SQL Query Optimization: EXPLAIN Plans, Indexes, and Common Pitfalls

Why SQL Query Optimization Matters

Microsoft’s SQL Server 2022 introduced improvements in the cardinality estimator and parameter-sensitive plan (PSP) optimization, reflecting a growing industry focus on smarter query planning (RedmondMag). However, regardless of database advancements, inefficient SQL can severely impact application performance at scale. In production systems, queries that are not properly optimized may lead to latency spikes, excessive CPU usage, and even system downtime—especially as tables grow from thousands to millions of rows.

Real-world impact: Bad execution plans (for example, full table scans on large tables) can slow queries by 10–100x, directly affecting user experience and system resources.
What most devs miss: Developers often overlook issues like indexes not being used, incorrect join order, and misestimated row counts—even when queries perform adequately on smaller, test datasets.
EXPLAIN plans reveal what’s really happening: They show which steps in a query plan are slow, where row count estimates are incorrect, and whether indexes are being used as intended.

EXPLAIN Plans in Real Life

The EXPLAIN (or EXPLAIN ANALYZE) command in SQL is a tool used to display the execution plan for a query. This plan shows the detailed steps the database engine will perform to execute the query, including the order of operations, access methods, estimated costs, and—if using ANALYZE—actual runtime statistics.

-- PostgreSQL example: Analyze how a query will execute
EXPLAIN ANALYZE
SELECT customer_id, order_total
FROM orders
WHERE order_date > '2025-01-01';

-- Output (abridged):
-- Seq Scan on orders  (cost=0.00..431.00 rows=1000 width=16)
--                    (actual time=0.020..10.500 rows=1200 loops=1)
--   Filter: (order_date > '2025-01-01'::date)
--   Rows Removed by Filter: 8000
-- Planning Time: 0.1 ms
-- Execution Time: 10.6 ms

Key terms explained:

Seq Scan: Short for “sequential scan,” meaning the database is reading every row in the table to find matches. This is efficient only for small tables or queries returning most rows, but slow for large tables with selective filters.
Rows Removed by Filter: Number of rows that did not match the filter condition. A high value suggests many rows were read unnecessarily, indicating a potential for optimization.
Actual vs. Estimated Rows: The plan shows both how many rows the planner expected to find and how many were actually processed. Significant differences suggest that table statistics are outdated, which can result in poor execution plans. Running ANALYZE updates these statistics.

For example, if you see a Seq Scan on a table with millions of rows and only a few are needed, it’s a sign that an index could help. Conversely, if EXPLAIN shows an index scan but the estimated and actual row counts are very different, updating statistics may be necessary.

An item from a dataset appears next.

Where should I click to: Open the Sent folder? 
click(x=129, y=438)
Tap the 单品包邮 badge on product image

During development, use EXPLAIN to check if your intended indexes are being considered. Before production rollout, use EXPLAIN ANALYZE on staging data to verify actual performance. For a deeper look, see our in-depth guide.

Database index structure diagram visual — Designing the right indexes is the foundation of SQL performance.

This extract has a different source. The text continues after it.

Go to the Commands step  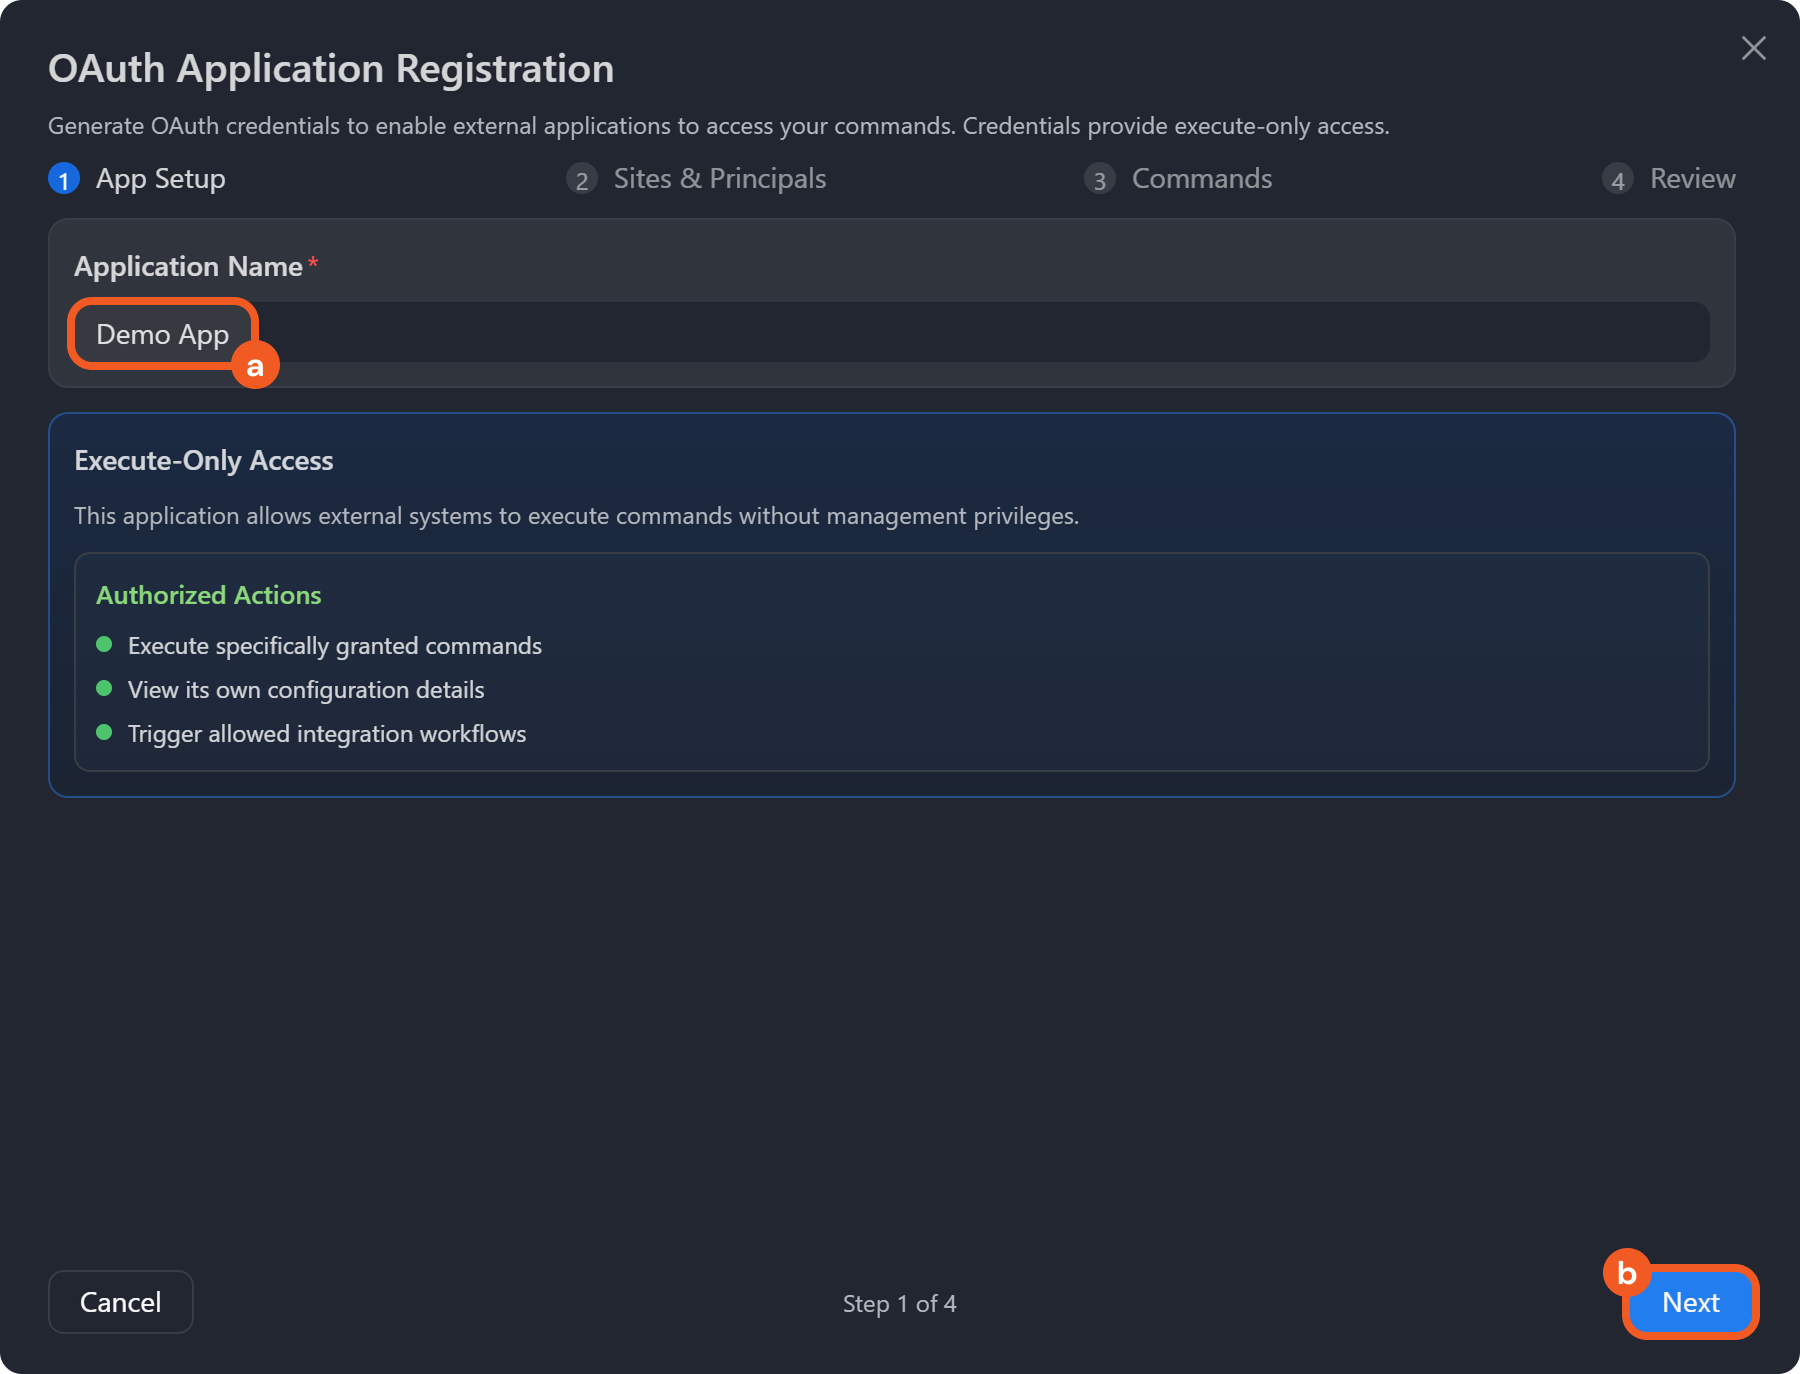[1201, 179]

Indexing Strategies and Performance

Indexes are data structures that allow the database to find rows much faster than scanning the entire table. Proper indexing is the most direct way to speed up queries, but indiscriminate indexing can hurt performance. Each additional index increases the time and resources required for data modifications (INSERT, UPDATE, DELETE) and consumes extra storage.

The best practice is to index columns that are:

High-cardinality: Columns with many unique values (such as user IDs, timestamps, or order numbers). High-cardinality indexes are selective, making searches efficient.
Frequently queried: Columns often used in WHERE, JOIN, or ORDER BY clauses. Indexes speed up searches, joins, and sorting on these fields.

For example, if your application often retrieves orders by date, creating an index on order_date will make those queries much faster.

-- Create a useful index for order_date queries
CREATE INDEX idx_orders_order_date ON orders(order_date);
ANALYZE orders; -- Always analyze after major data changes or index creation

-- After indexing, the same query uses an Index Scan:
EXPLAIN ANALYZE
SELECT customer_id, order_total
FROM orders
WHERE order_date > '2025-01-01';

-- Output (abridged):
-- Index Scan using idx_orders_order_date on orders
--  (cost=0.42..37.08 rows=900 width=16)
--  (actual time=0.05..6.10 rows=900 loops=1)
-- Execution Time: 6.2 ms

With the index in place, the database can jump directly to the relevant rows, drastically reducing query execution time. Notice the shift from a sequential scan to an index scan and the drop in execution time.

Indexing tips:

Avoid indexing low-cardinality columns: Columns with few unique values (e.g., a status field with only a handful of possible values) do not benefit much from indexing and add unnecessary write overhead.
Composite indexes: These are indexes on multiple columns. They are only effective if your WHERE clause filters on the leftmost column(s) of the index.
Remove redundant indexes: Overlapping or unused indexes slow down write operations without improving read performance. Regularly audit your schema to drop such indexes.
Foreign key columns: Most databases do not automatically create indexes on foreign key columns. If you often join or filter on these columns, adding indexes can significantly speed up those operations.

-- Example: Only useful if WHERE starts with customer_id
CREATE INDEX idx_comp ON orders (customer_id, order_date);

-- Good: WHERE customer_id = ? AND order_date = ?
-- Bad: WHERE order_date = ? -- Index won't be used efficiently

For example, if you create a composite index on (customer_id, order_date) but write queries that only filter by order_date, the index will not be used efficiently. To benefit from a composite index, always ensure your query’s WHERE clause includes the leftmost column.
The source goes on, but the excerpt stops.